The year 2003 will see design teams shift from IC implementation to functional verification. The actual kickoff for this switch was at DAC 2002 in New Orleans, where Synopsys introduced an intelligent test bench offering along with Release 7.0 of its mixed-language register-transfer-level (RTL) simulator. Cadence's intelligent test bench, which has been on the market for a few years now, recorded $13 million in sales for 2001.

Two things became evident with the Synopsys announcement at DAC. For one, standalone Verilog or VHDL simulators have been relegated to the low-cost lower mainstream and late-adopter end of the EDA tool market. Also, as expected, the intelligent test bench vendors fully intend to offer a bundled solution. There are obvious reasons for this, most of which are marketing driven.

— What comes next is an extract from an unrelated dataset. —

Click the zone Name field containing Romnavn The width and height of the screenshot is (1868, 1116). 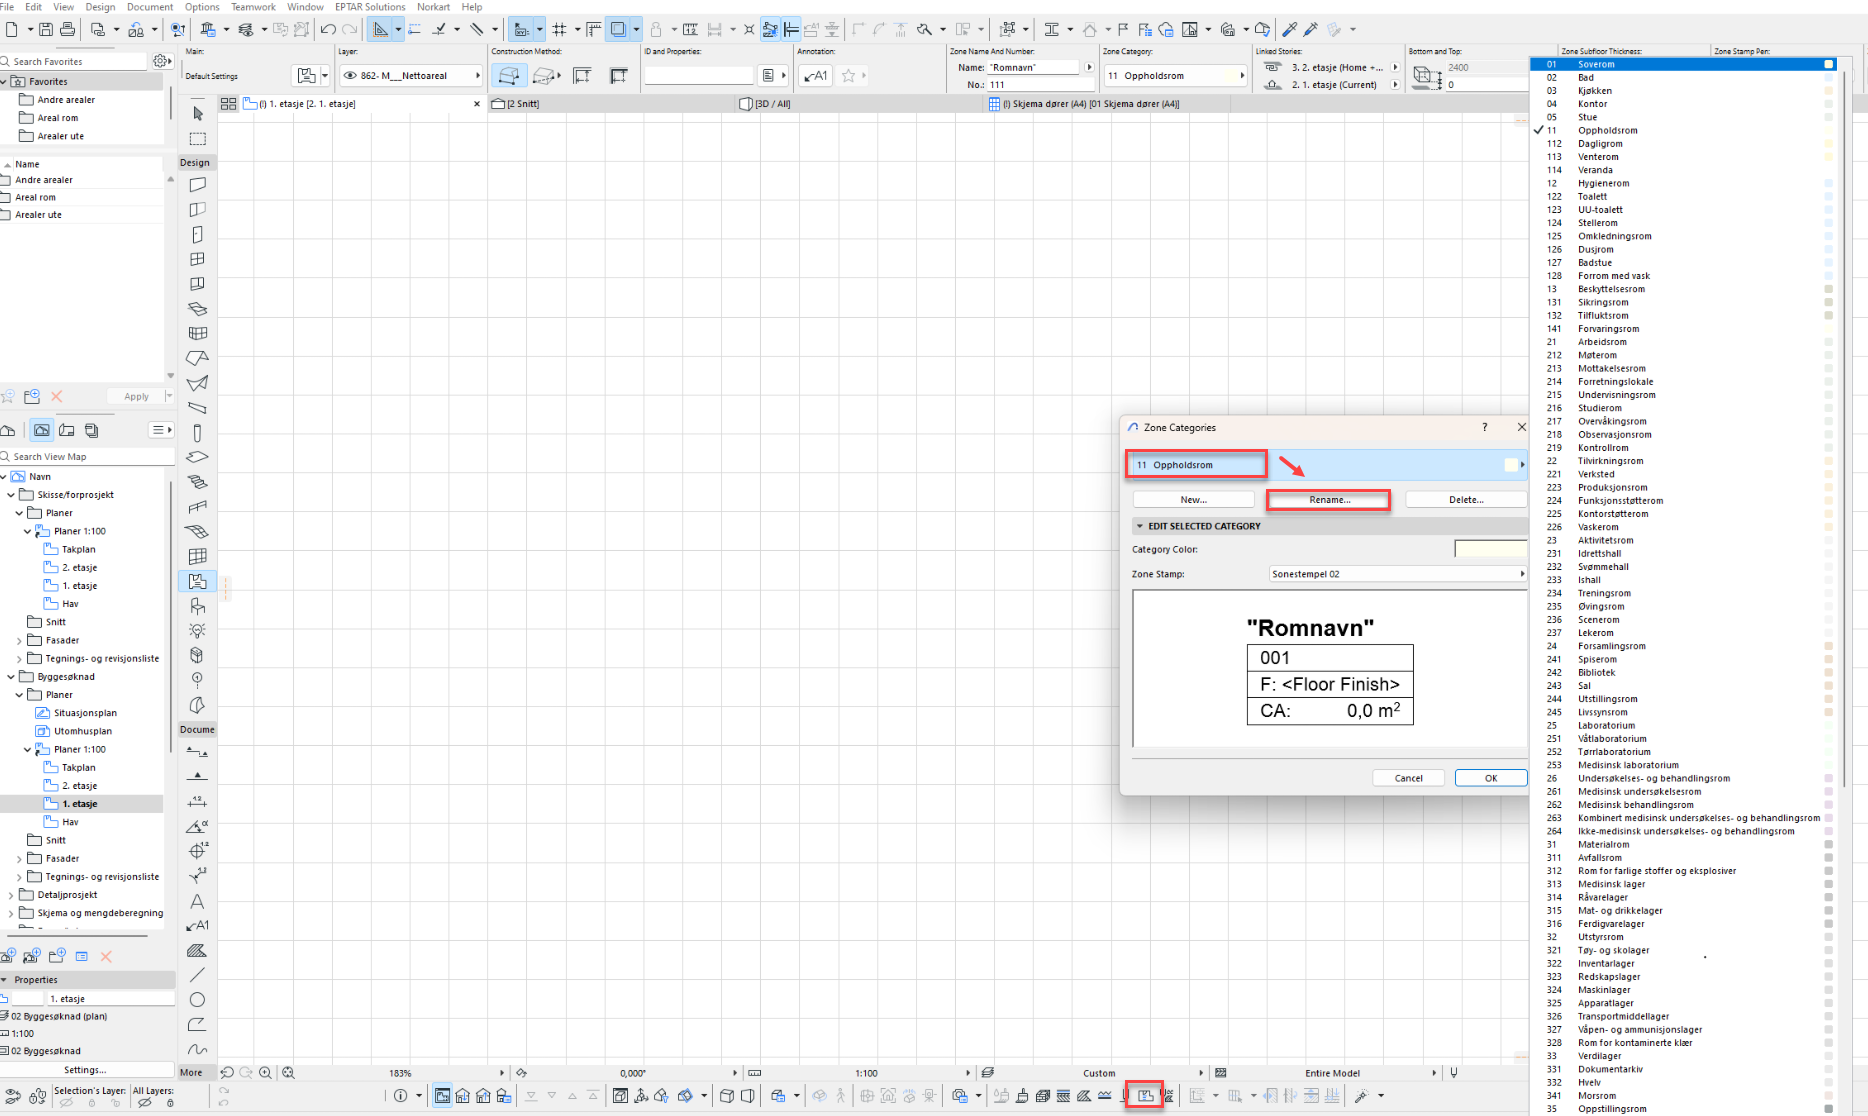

So just what is an "intelligent test bench?" Basically, it's the automation of the RTL verification flow. It is the cockpit, as Cadence calls it, which partitions the design into verification blocks, then drives the various verification tools to ensure proper verification coverage. A simple example would be the use of a Verilog simulator for a Verilog block and a VHDL simulator for a VHDL block, in essence automating what's done manually today. This, of course, saves engineering time. The intelligent test bench will also prevent the repetitive verification of a block while other blocks are left unverified, conserving even more valuable engineering time. The intelligent test bench isn't the technical challenge that the IC implementation tool set has been. However, in a world where functional verification is beginning to take as much time as the design portion of the implementation flow, it will dramatically affect the time and cost within the design cycle.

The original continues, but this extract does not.